§ **TEXT BLOCK**
Artists from Inuit Nunaat Take Over Nocturne With Supersized Climate Exhibition
Nocturne, the annual nighttime contemporary arts festival that takes place in Halifax, NS, returned this year with a stunning lineup of exhibitions, workshops, artists talks and projects throughout the city, including qiaqsutuq (2023), a collaborative installation created by five artists from across Inuit Nunaat: Jamesie Fournier, Coco Lynge, Erin Gingrich, Malayah Enooyah Maloney and Taqralik Partridge. qiaqsutuq—Inuktitut for the sound of the whistling wind and the sound of crying—imagines the impacts of our changing climate from the perspectives of Iguttaq (Bee Woman), Tuktu (Caribou), Nanuq (Polar Bear), Tulugak (Raven) and Natchik (Seal), with each figure brought to life on a monumental scale. Curated by Inuit Art Foundation Board President Dr. Heather Igloliorte, IAF Executive Director Alysa Procida and NSCAD Associate Professor Dr. Carla Taunton, qiaqsutuq is the result of an artist incubator that took place in the summer of 2023 in Halifax, created at NSCADU’s CIMADE Lab and produced by Inuit Futures in Arts Leadership and the IAF.
First-Ever Titiraqtat: Inuit Circumpolar Writers Festival Held in Iqaluit, NU
From October 13–15, writers from across the circumpolar north gathered in Iqaluit, NU, for the first edition of Titiraqtat: Inuit Circumpolar Writers Festival. Organized by the Inuit Circumpolar Council of Canada with funding provided by the Canada Council for the Arts, the festival was an opportunity to celebrate the continuation of storytelling practices and culture with Inuit writers from Canada, Alaska and Kalaallit Nunaat (Greenland). The festival lineup featured presentations on Inuktut literature, archival records of Inuit storytelling practices, playwriting with Sylvia Cloutier, author readings by Bill Flowers, Apollus Inûsugtok, Juaaka Lyberth, Maika Harper and Celina Kalluk, and poetry readings by Allison Akootchook Warden and Ashley Qilavaq-Savard. In addition, a three-day workshop led by IAF Tauttunnguaqti Napatsi Folger took place throughout the festival to give space for emerging writers to develop their skills and meet other writers. Titiraqtat is the first circumpolar writers festival of its kind; organizers hope it will become a regular gathering.

§ **LISTED RECORDS**
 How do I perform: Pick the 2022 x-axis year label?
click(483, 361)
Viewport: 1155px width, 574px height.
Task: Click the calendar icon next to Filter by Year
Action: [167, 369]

§ **EXERCISE GOAL**
Do the statements (a), (b) and (c) agree with the text on Inuit arts news above the data? Answer yes or no for each, quoting the deciding words of the text. (a) The qiaqsutuq installation was made by five artists. (b) The Canada Council for the Arts organized the Titiraqtat festival. (c) The workshop led by Napatsi Folger ran for three days.

§ **TASK RESULT**
(a) Yes: "a collaborative installation created by five artists from across Inuit Nunaat"
(b) No: "Organized by the Inuit Circumpolar Council of Canada with funding provided by the Canada Council for the Arts"
(c) Yes: "a three-day workshop led by IAF Tauttunnguaqti Napatsi Folger"